It seems that the potential inside your surface is indeed not constant.
I faintly remember that a charge distrubition on a surface with varying curvature is not constant, but I am not sure.

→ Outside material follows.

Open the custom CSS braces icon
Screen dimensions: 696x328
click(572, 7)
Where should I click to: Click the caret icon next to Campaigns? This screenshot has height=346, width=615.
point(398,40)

Look at ( I exchanged x and z )
xx = {Cos[phi] Sin[th], Sin[phi] Sin[th], 2 Cos[th]};
xx[[1]]^2 + xx[[2]]^2 + xx[[3]]^2/4 // Simplify
ParametricPlot3D[xx, {phi, 0, 2 Pi}, {th, 0, Pi}]
and
e1 = D[xx, th];
e2 = D[xx, phi];
df1 = Cross[e1, e2];
df2 = FullSimplify[Sqrt[df1.df1]]
dd1 = xx - {x, y, z};
dd2 = Sqrt[dd1.dd1] // FullSimplify
Then
pot[x_, y_, z_] :=
NIntegrate[Sqrt[(5 - 3 Cos[2 th]) Sin[th]^2]/Sqrt[2]/
Sqrt[(z - 2 Cos[th])^2 + (x - Cos[phi] Sin[th])^2 + (y -
Sin[phi] Sin[th])^2],
{phi, 0, 2 Pi}, {th, 0, Pi}]
Obviously the potential calculated in this manner is not constant:
ppot = Table[pot[x, 0, 0], {x, -2.5, 2.5, .09}];
ListLinePlot[ppot]